Hungarian Conservative

‘Orbán Is Actually Trump, But Without the Downsides of the 45th US President’ — An Interview with Former Australian PM Tony Abbott

Tony Abbott, former prime minister of Australia (AUS)
PHOTO: Réka Német/Hungarian Conservative
'Governments have a duty to their own citizens to maintain the character of the country,' Tony Abbott, former prime minister of Australia argues. An interview on migration, family policy, foreign relations, and the Russo-Ukrainian war.

The Honourable Tony Abbott AC, former Prime Minister of Australia, made a recent visit to Hungary during which he addressed The Third Danube Geopolitical Summit organized by the Danube Institute. The visit provided Hungarian Conservative with an opportunity to interview the former head of government.

What are your impressions of this conference so far? This isn’t your first time attending.

I think this is the fourth time I’ve been to a Danube Institute conference. And I really want to congratulate the institute, John O’ Sullivan and all the institute team for putting on such an interesting and eclectic event. Budapest has become quite an intellectual centre for a group of English-speaking intellectuals, who I think have been attracted by, I guess, Hungary’s history and general cultural appeal, but also by the success of the Orbán government.

== The input ==
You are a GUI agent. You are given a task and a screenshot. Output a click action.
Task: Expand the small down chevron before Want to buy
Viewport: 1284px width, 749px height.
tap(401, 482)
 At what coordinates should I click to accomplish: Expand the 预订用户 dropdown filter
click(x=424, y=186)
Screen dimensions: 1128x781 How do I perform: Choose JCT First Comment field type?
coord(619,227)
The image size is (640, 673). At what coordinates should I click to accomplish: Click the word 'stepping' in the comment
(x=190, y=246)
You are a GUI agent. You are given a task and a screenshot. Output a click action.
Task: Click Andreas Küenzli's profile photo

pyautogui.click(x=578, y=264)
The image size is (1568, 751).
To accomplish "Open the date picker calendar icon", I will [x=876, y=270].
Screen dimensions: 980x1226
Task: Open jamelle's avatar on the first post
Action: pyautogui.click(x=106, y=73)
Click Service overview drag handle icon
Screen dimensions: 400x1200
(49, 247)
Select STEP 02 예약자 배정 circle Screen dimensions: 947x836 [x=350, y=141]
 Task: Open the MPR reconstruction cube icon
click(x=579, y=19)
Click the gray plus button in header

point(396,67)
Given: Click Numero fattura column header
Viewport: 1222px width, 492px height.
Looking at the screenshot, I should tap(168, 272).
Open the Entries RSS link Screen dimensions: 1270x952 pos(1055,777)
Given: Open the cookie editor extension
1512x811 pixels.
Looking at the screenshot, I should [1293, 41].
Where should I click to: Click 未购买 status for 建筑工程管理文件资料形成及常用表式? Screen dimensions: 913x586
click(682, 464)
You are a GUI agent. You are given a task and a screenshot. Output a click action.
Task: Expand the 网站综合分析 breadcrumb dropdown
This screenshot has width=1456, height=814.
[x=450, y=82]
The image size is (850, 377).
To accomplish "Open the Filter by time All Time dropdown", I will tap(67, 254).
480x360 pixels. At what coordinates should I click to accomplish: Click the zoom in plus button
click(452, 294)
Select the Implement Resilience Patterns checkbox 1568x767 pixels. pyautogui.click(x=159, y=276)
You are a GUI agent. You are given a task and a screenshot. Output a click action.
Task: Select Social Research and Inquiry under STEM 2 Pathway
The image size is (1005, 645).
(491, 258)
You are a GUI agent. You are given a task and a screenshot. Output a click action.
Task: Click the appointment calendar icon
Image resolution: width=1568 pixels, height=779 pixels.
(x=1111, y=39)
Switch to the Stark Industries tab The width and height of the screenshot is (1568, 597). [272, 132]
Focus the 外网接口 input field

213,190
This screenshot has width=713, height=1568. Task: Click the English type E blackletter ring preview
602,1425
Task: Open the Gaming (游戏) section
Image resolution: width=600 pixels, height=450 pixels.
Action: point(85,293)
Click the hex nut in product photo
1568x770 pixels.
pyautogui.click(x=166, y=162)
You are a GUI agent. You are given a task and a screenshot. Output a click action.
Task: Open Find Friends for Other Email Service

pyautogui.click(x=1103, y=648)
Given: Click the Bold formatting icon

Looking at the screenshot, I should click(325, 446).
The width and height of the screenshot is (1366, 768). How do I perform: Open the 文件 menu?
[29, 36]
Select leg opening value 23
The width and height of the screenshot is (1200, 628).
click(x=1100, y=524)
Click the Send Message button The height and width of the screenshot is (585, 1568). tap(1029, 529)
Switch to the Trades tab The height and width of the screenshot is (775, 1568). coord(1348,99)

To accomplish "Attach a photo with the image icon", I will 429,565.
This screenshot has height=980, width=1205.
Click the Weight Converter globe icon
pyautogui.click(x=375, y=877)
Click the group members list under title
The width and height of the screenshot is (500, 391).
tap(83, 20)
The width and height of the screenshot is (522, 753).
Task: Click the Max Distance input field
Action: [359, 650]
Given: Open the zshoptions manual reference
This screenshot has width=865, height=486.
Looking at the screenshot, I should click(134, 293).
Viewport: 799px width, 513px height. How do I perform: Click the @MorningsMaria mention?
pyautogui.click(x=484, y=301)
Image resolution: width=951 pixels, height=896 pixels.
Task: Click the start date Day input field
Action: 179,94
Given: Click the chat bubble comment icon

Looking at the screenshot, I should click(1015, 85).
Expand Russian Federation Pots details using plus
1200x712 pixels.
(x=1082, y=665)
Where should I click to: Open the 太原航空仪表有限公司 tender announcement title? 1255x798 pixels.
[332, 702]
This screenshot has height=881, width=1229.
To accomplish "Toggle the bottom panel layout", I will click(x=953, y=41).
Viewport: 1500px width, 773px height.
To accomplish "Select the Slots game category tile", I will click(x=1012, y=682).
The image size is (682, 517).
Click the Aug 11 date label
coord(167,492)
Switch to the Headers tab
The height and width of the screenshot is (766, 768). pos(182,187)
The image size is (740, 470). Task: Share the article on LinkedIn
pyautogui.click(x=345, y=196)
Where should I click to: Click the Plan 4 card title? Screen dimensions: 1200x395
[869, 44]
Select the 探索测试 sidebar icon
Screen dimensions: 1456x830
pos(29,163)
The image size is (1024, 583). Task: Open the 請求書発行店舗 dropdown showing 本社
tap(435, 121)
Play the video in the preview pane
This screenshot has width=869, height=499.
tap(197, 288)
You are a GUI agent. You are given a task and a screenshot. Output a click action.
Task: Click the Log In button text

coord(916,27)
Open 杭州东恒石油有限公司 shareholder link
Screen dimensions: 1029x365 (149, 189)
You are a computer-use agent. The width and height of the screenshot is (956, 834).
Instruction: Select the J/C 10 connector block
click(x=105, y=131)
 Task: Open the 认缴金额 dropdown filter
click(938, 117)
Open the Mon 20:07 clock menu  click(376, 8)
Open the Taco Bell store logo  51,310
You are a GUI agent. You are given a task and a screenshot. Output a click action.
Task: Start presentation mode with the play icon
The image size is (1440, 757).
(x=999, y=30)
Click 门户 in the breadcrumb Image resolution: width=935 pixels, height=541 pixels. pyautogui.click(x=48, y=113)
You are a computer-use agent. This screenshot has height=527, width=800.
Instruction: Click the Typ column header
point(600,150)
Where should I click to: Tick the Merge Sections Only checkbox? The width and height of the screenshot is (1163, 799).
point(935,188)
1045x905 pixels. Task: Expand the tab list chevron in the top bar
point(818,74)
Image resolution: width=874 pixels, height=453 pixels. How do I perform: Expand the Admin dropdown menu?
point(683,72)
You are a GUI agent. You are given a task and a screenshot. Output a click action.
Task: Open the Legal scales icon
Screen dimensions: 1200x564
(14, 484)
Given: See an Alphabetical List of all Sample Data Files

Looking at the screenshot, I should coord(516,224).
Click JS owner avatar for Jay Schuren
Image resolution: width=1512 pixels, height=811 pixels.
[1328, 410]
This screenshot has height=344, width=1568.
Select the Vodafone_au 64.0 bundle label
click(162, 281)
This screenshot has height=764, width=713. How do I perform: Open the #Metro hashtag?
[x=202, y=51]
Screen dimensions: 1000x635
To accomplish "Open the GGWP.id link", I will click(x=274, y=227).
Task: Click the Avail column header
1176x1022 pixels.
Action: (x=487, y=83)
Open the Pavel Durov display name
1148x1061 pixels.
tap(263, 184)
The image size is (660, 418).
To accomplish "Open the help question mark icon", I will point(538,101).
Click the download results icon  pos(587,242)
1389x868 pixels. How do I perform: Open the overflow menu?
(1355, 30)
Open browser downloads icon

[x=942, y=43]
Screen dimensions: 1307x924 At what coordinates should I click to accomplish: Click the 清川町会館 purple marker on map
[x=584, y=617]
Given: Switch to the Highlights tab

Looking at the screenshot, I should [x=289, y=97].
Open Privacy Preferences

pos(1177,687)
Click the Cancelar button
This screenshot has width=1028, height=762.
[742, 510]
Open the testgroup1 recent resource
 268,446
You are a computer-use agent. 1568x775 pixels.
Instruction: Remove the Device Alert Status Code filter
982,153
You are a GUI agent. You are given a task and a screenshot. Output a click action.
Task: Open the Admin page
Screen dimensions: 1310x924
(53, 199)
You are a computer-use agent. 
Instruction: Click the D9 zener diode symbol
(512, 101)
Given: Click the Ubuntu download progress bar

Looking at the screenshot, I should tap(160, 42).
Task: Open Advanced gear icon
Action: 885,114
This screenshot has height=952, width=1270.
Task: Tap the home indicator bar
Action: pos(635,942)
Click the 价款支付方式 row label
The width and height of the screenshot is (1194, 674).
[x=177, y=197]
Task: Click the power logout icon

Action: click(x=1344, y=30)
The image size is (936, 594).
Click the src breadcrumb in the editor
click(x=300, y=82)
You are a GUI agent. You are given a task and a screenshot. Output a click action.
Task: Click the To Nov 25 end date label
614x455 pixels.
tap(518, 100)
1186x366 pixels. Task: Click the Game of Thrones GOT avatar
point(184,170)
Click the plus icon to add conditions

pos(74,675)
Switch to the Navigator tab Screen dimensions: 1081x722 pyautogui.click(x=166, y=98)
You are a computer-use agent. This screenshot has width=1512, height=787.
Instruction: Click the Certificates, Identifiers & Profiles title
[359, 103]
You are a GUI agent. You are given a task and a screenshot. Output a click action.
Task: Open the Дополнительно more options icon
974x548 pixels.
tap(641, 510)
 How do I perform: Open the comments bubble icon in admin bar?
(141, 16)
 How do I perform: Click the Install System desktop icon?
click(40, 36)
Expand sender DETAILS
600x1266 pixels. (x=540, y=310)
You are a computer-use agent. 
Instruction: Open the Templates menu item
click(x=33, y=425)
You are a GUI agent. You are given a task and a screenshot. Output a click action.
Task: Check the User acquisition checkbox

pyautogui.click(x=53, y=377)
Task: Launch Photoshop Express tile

== Written tasks ==
a - From the records, arrange the lines starting at the one containing "Where should I click to: Click 未购买" and ending at the one containing "pyautogui.click(x=1103, y=648)" as a JSON list of strings, with one string per line and blank lines left out.
b - Pick up the interview with Tony Abbott where it stops, and continue it.

== Answer list ==
a -
[
  "Where should I click to: Click 未购买 status for 建筑工程管理文件资料形成及常用表式? Screen dimensions: 913x586",
  "click(682, 464)",
  "You are a GUI agent. You are given a task and a screenshot. Output a click action.",
  "Task: Expand the 网站综合分析 breadcrumb dropdown",
  "This screenshot has width=1456, height=814.",
  "[x=450, y=82]",
  "The image size is (850, 377).",
  "To accomplish \"Open the Filter by time All Time dropdown\", I will tap(67, 254).",
  "480x360 pixels. At what coordinates should I click to accomplish: Click the zoom in plus button",
  "click(452, 294)",
  "Select the Implement Resilience Patterns checkbox 1568x767 pixels. pyautogui.click(x=159, y=276)",
  "You are a GUI agent. You are given a task and a screenshot. Output a click action.",
  "Task: Select Social Research and Inquiry under STEM 2 Pathway",
  "The image size is (1005, 645).",
  "(491, 258)",
  "You are a GUI agent. You are given a task and a screenshot. Output a click action.",
  "Task: Click the appointment calendar icon",
  "Image resolution: width=1568 pixels, height=779 pixels.",
  "(x=1111, y=39)",
  "Switch to the Stark Industries tab The width and height of the screenshot is (1568, 597). [272, 132]",
  "Focus the 外网接口 input field",
  "213,190",
  "This screenshot has width=713, height=1568. Task: Click the English type E blackletter ring preview",
  "602,1425",
  "Task: Open the Gaming (游戏) section",
  "Image resolution: width=600 pixels, height=450 pixels.",
  "Action: point(85,293)",
  "Click the hex nut in product photo",
  "1568x770 pixels.",
  "pyautogui.click(x=166, y=162)",
  "You are a GUI agent. You are given a task and a screenshot. Output a click action.",
  "Task: Open Find Friends for Other Email Service",
  "pyautogui.click(x=1103, y=648)"
]

b -
Can you guess the reason behind this?

My guess is that Viktor Orbán is one of the very few contemporary leaders who strongly supports the faith, family, and country notions which have long been at the heart of conservatism everywhere, but which tend to be in eclipse, particularly in Western Europe. So, he’s been a very significant leader, not just in terms of his political success here in Hungary, but in terms of the

influence he’s had on conservative political thinking right around the world, especially in the Anglosphere.

In a previous interview, you even described Prime Minister Viktor Orbán as the Margaret Thatcher of Hungary.

That’s good, I’ve nearly forgotten it (laughs).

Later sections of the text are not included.